The professional question is operational: how do you keep reference accurate and usable across dozens of APIs and hundreds of changes a week? The answer is the same shape as for code quality — make the good path the default and enforce it in CI: a generation pipeline, spec governance with gates, examples tested in the build, review standards that catch the semantic gaps tools can't, and metrics that track the outcome (can a developer integrate without filing a ticket?) rather than vanity counts.
The Reference Pipeline in CI/CD¶
Reference docs are built artifacts, treated like any other build output. A production pipeline, triggered on every change to a spec:
ON CHANGE TO spec (openapi.yaml / schema.graphql / *.proto):
1. LINT spec passes style rules (Spectral / Redocly / Buf lint)
2. DIFF no breaking change vs. released (oasdiff / GraphQL Inspector / buf breaking)
3. EXAMPLES doc-tests run & assert output (every runnable example executes)
4. CONTRACT running service conforms to spec (Dredd / Pact / schemathesis)
5. GENERATE render reference (Redoc / Swagger UI / Stoplight)
6. PUBLISH versioned docs site (per-version, old versions kept live)
The principle from Docs as Code & Tooling: if it isn't in CI, it will rot. A reference that regenerates and self-tests on every merge cannot describe a parameter the service doesn't have. A reference maintained by "remember to update the docs" cannot stay accurate at scale — willpower is not a pipeline.
The pipeline also makes documentation a merge gate: a PR that adds an undocumented endpoint, breaks an example, or introduces an undeclared breaking change fails CI and doesn't merge. Documentation quality becomes non-negotiable the same way passing tests is.
Reviewing API Reference in Pull Requests¶
Tooling enforces structure; review enforces meaning.

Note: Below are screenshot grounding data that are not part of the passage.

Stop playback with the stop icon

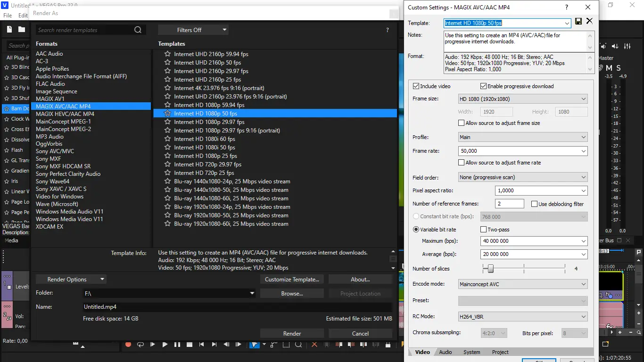(190, 345)
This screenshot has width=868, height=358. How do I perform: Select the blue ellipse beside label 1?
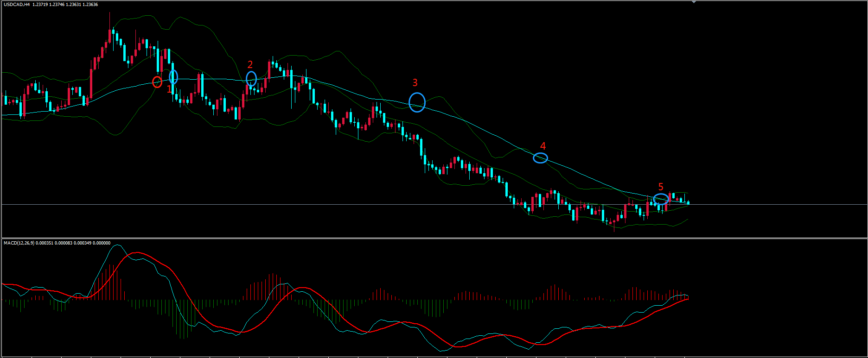tap(173, 77)
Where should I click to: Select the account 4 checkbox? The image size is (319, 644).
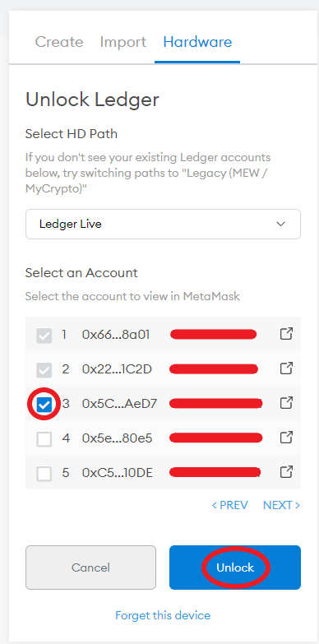pos(44,439)
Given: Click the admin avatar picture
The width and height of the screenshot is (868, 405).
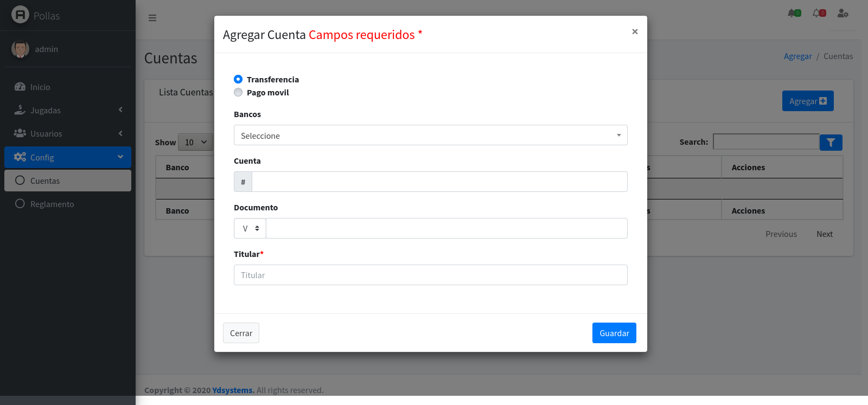Looking at the screenshot, I should click(x=21, y=49).
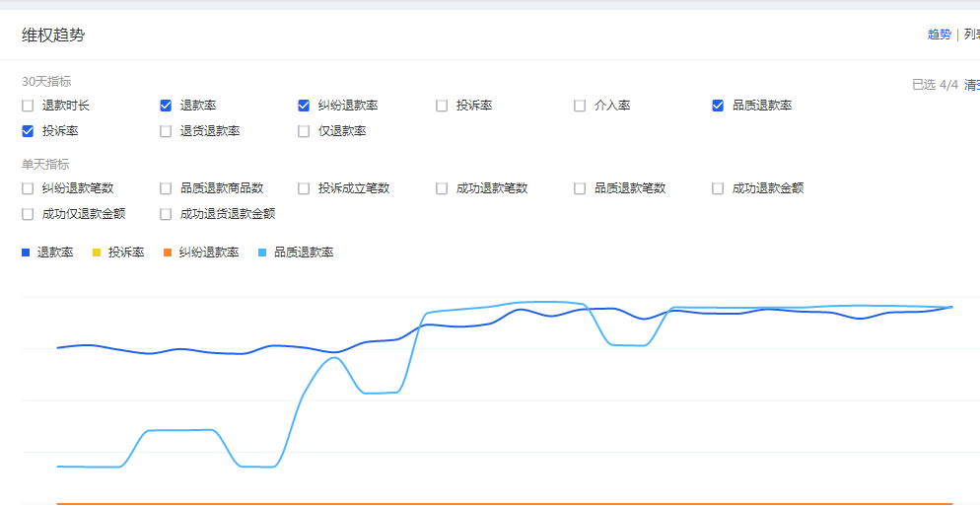Check the 仅退款率 option
Image resolution: width=980 pixels, height=507 pixels.
[304, 131]
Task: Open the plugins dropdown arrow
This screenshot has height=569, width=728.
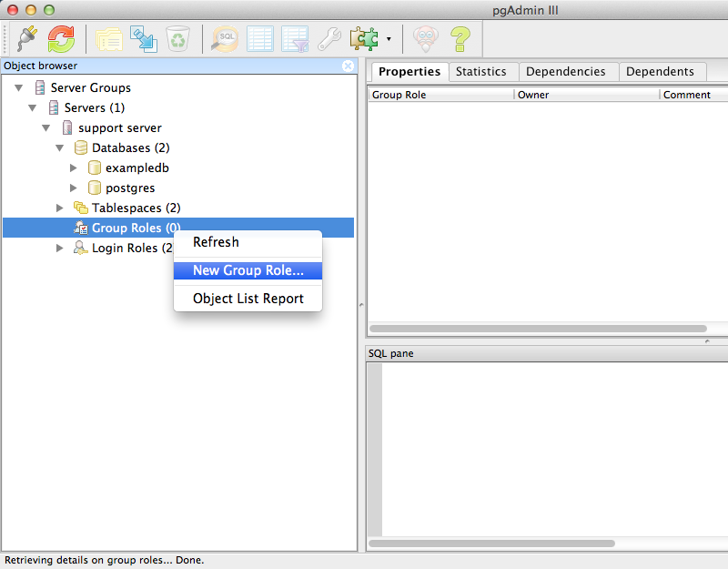Action: 388,39
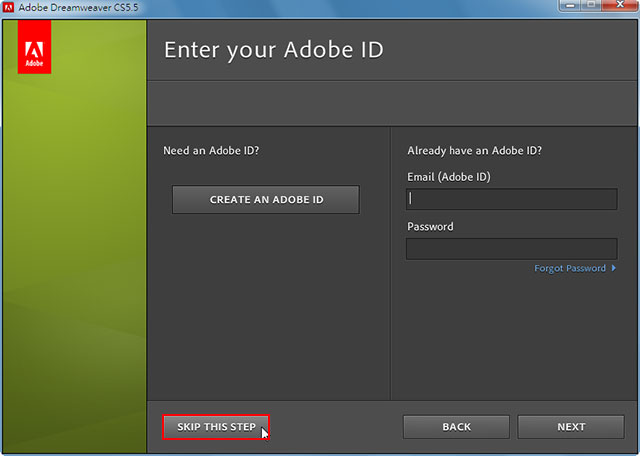Close the Adobe Dreamweaver CS5.5 window
Image resolution: width=640 pixels, height=456 pixels.
click(620, 5)
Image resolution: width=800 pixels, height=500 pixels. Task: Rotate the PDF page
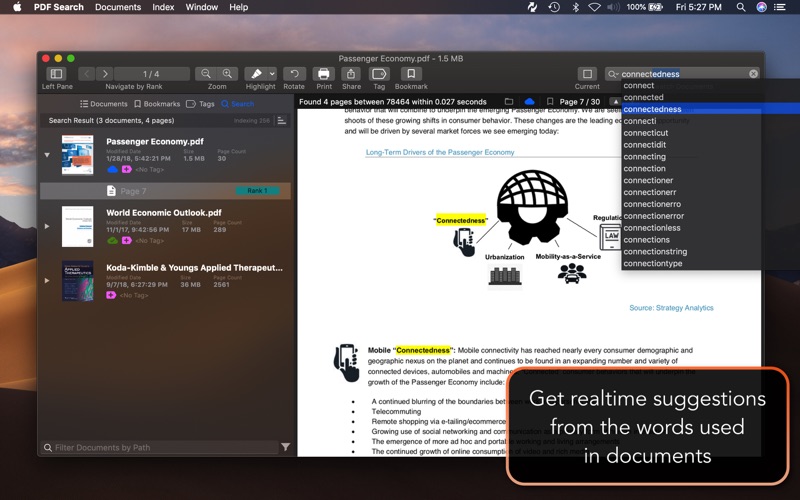pyautogui.click(x=294, y=74)
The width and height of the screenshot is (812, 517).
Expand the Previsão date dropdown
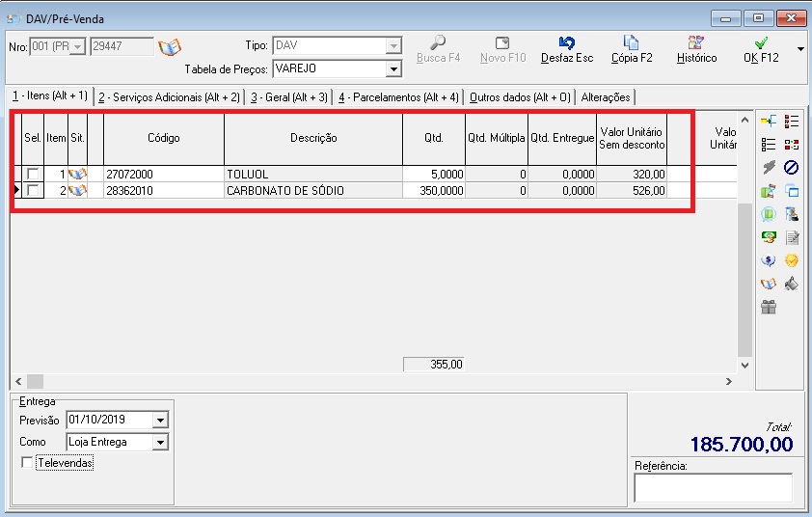(x=160, y=420)
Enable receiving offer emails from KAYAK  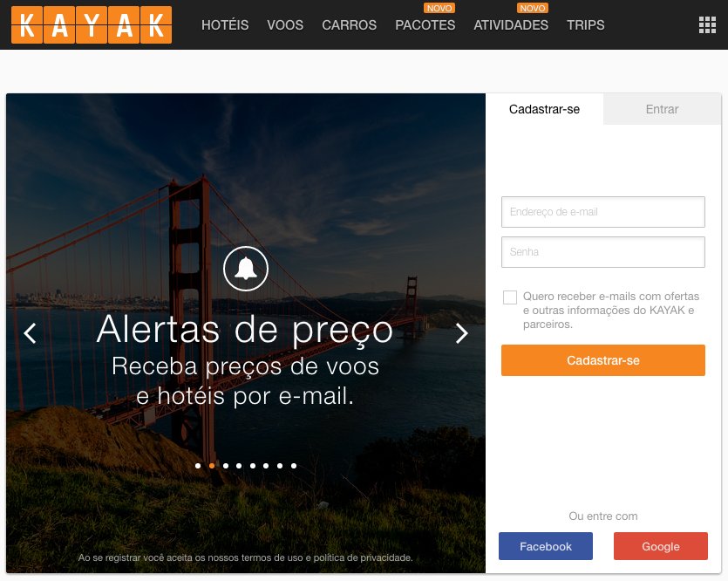510,297
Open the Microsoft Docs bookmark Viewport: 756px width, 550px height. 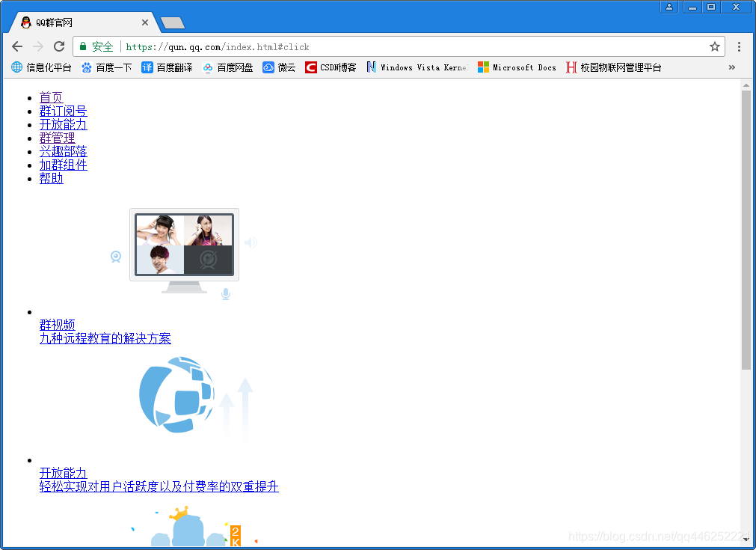517,67
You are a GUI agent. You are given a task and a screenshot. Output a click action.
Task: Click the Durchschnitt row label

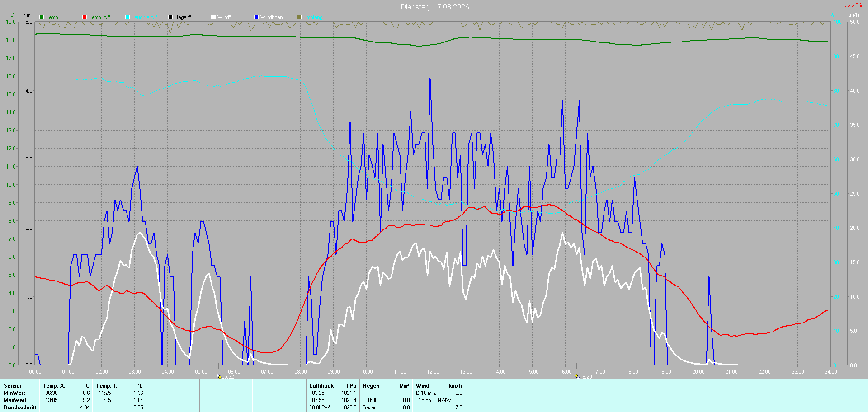(20, 407)
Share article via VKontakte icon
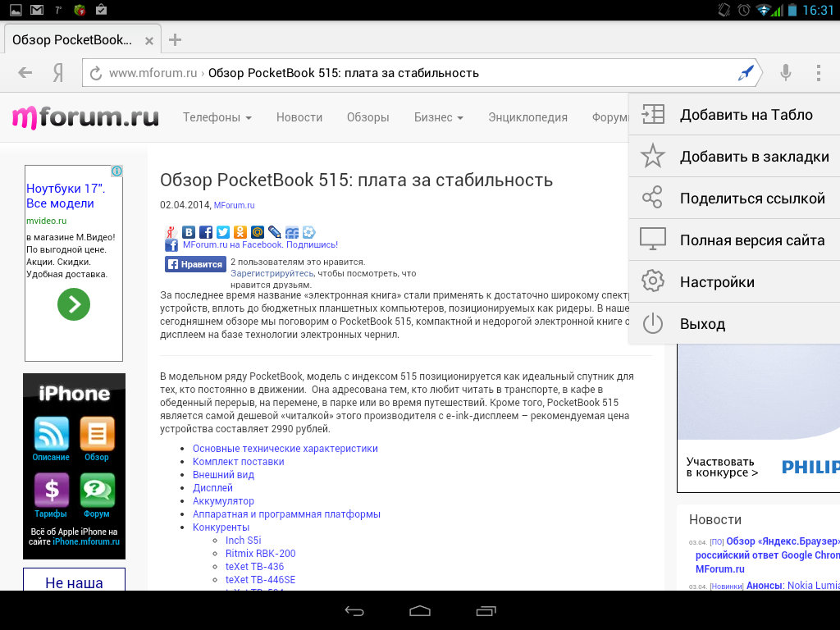Screen dimensions: 840x630 click(x=189, y=232)
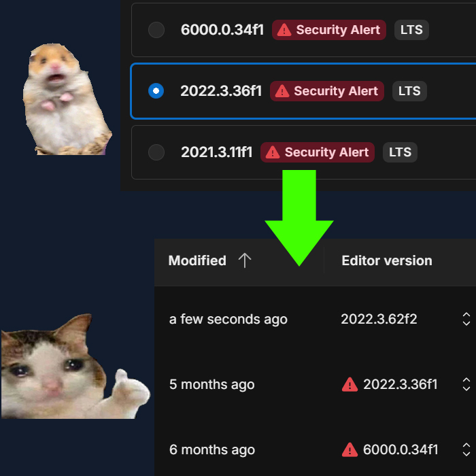Screen dimensions: 476x476
Task: Click the red warning triangle beside 6000.0.34f1 project
Action: point(350,449)
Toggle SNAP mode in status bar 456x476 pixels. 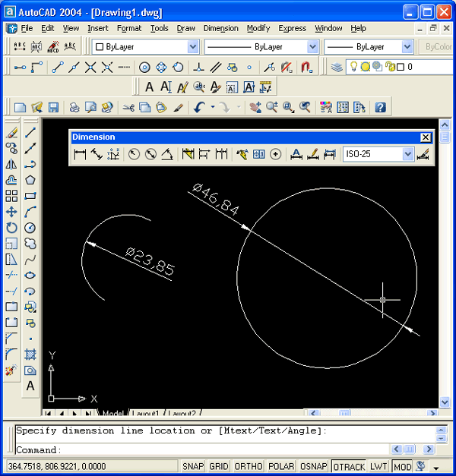click(193, 466)
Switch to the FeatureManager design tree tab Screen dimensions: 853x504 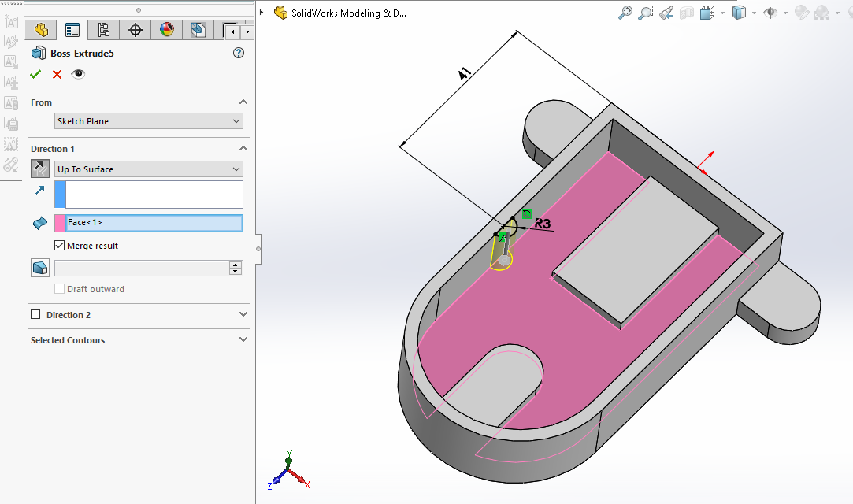pyautogui.click(x=41, y=30)
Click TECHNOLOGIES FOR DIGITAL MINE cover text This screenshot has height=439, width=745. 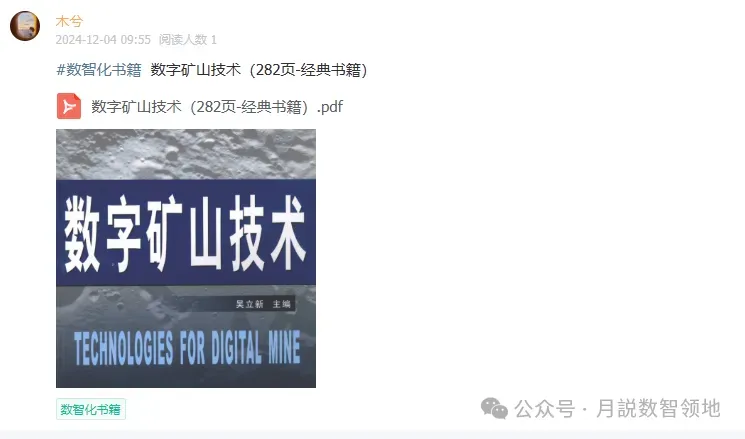(187, 348)
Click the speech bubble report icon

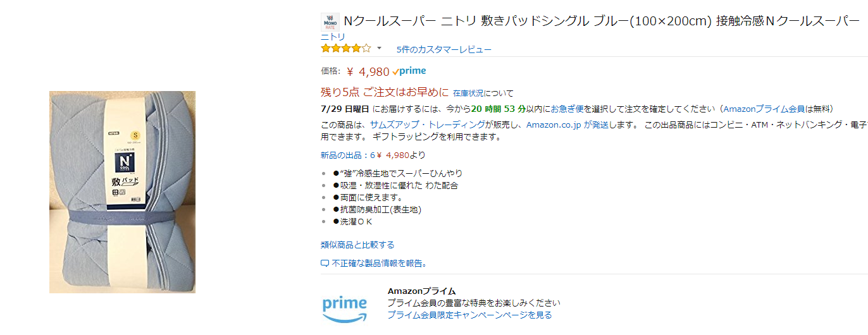click(x=325, y=263)
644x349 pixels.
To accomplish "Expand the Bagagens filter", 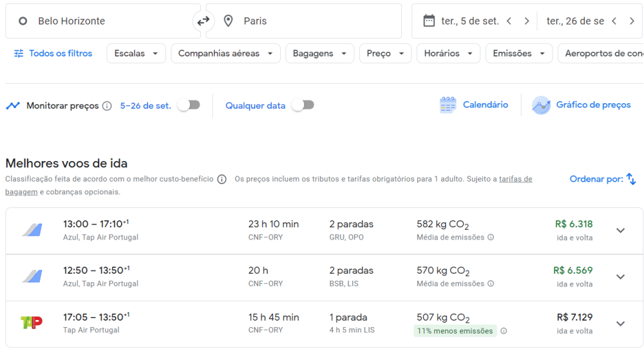I will click(319, 53).
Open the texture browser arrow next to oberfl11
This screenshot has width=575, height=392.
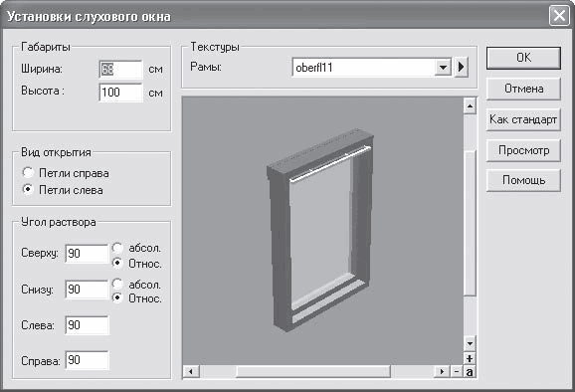pyautogui.click(x=461, y=67)
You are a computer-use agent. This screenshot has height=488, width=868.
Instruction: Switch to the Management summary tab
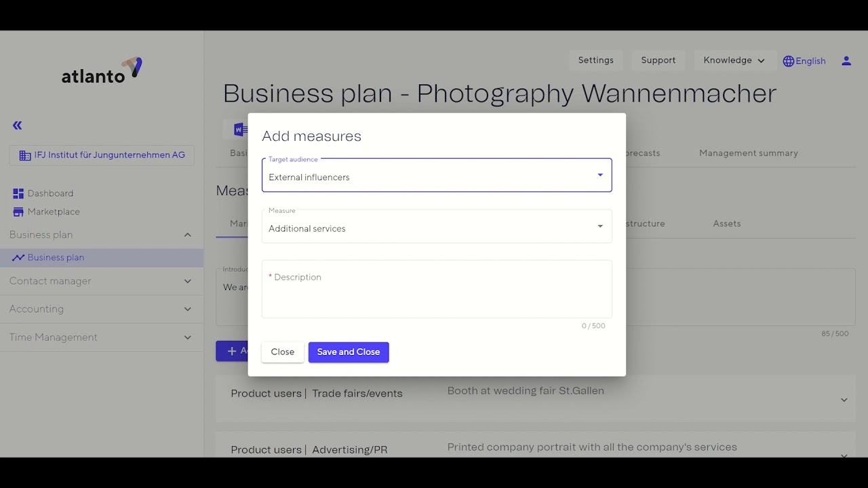click(748, 153)
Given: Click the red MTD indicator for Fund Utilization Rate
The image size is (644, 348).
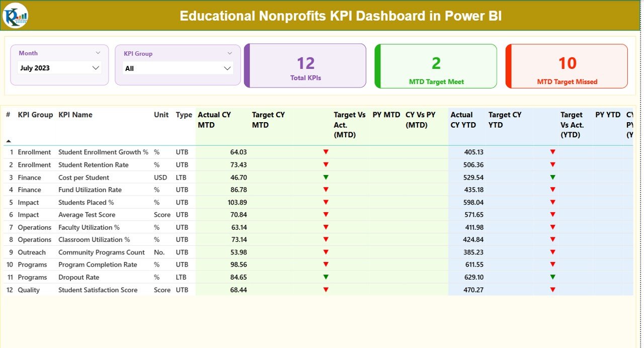Looking at the screenshot, I should tap(326, 190).
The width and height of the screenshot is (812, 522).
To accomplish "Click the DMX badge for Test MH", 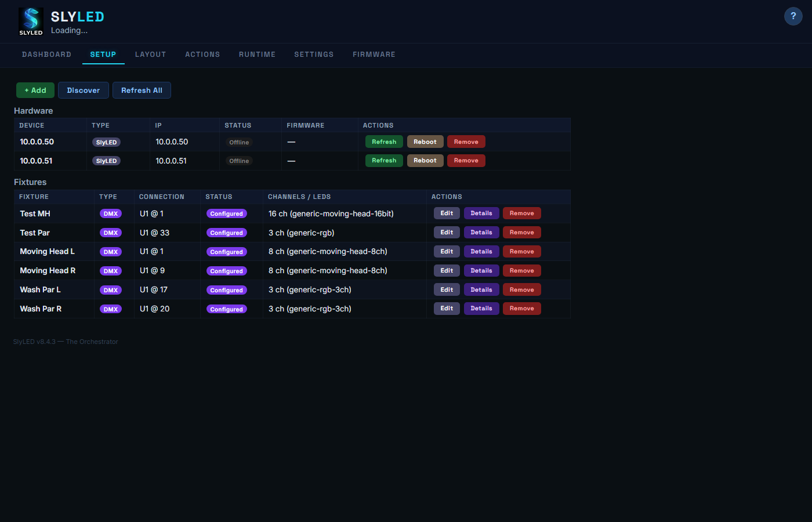I will (x=110, y=214).
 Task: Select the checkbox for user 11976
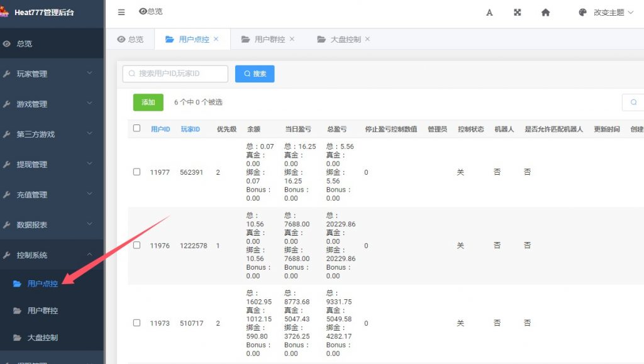(137, 246)
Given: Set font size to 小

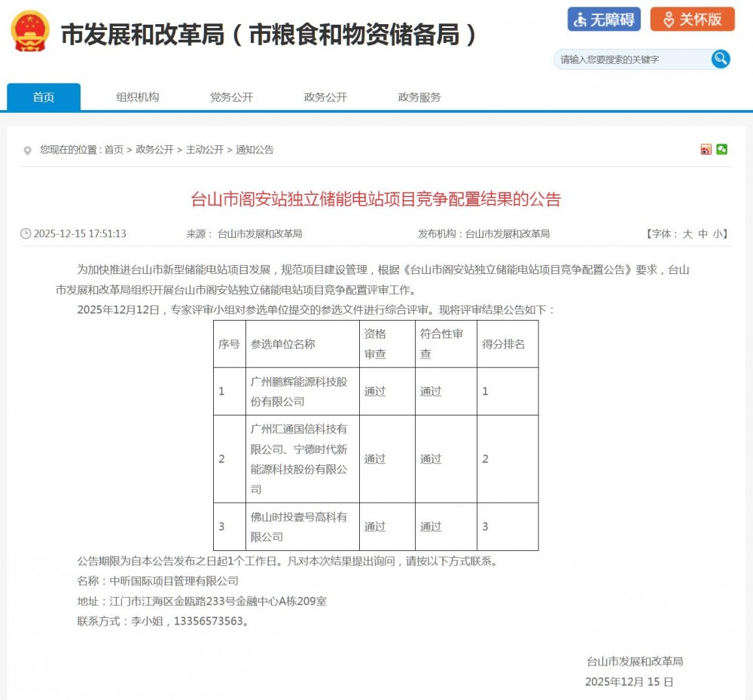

The reviewer's job is precisely the gaps a linter can't see.
Review by layer¶
- Spec structure (tool-assisted): Did lint pass? Does every new operation/field have a
description? Are errors declared per response? If the linter is green, don't re-litigate style — focus on meaning. - Semantics (human-only): Does the
descriptionsay what the linter can't infer — units (amountin cents), valid enum values and what they mean, side effects, idempotency, when each error fires and how to recover? "amount: the amount" is a lint-pass and a review-fail. - Examples: Is there a runnable example, and is it realistic (not
"string"placeholders)? Does the doc-test cover it? - Breaking change: Did the diff tool flag anything? If so, is there a version bump, a deprecation path, and a changelog entry — or is this a silent break?
- Consistency with the rest of the API: Same naming, same pagination shape, same error envelope as sibling endpoints? New inconsistency is a review-stop.
The highest-value review questions¶
"What does a caller need to know about this field that its type doesn't already say?" — forces real descriptions, not type echoes.
"Which errors can this endpoint return, and is each one documented with a recovery?" — the unhappy path is where integrations get stuck.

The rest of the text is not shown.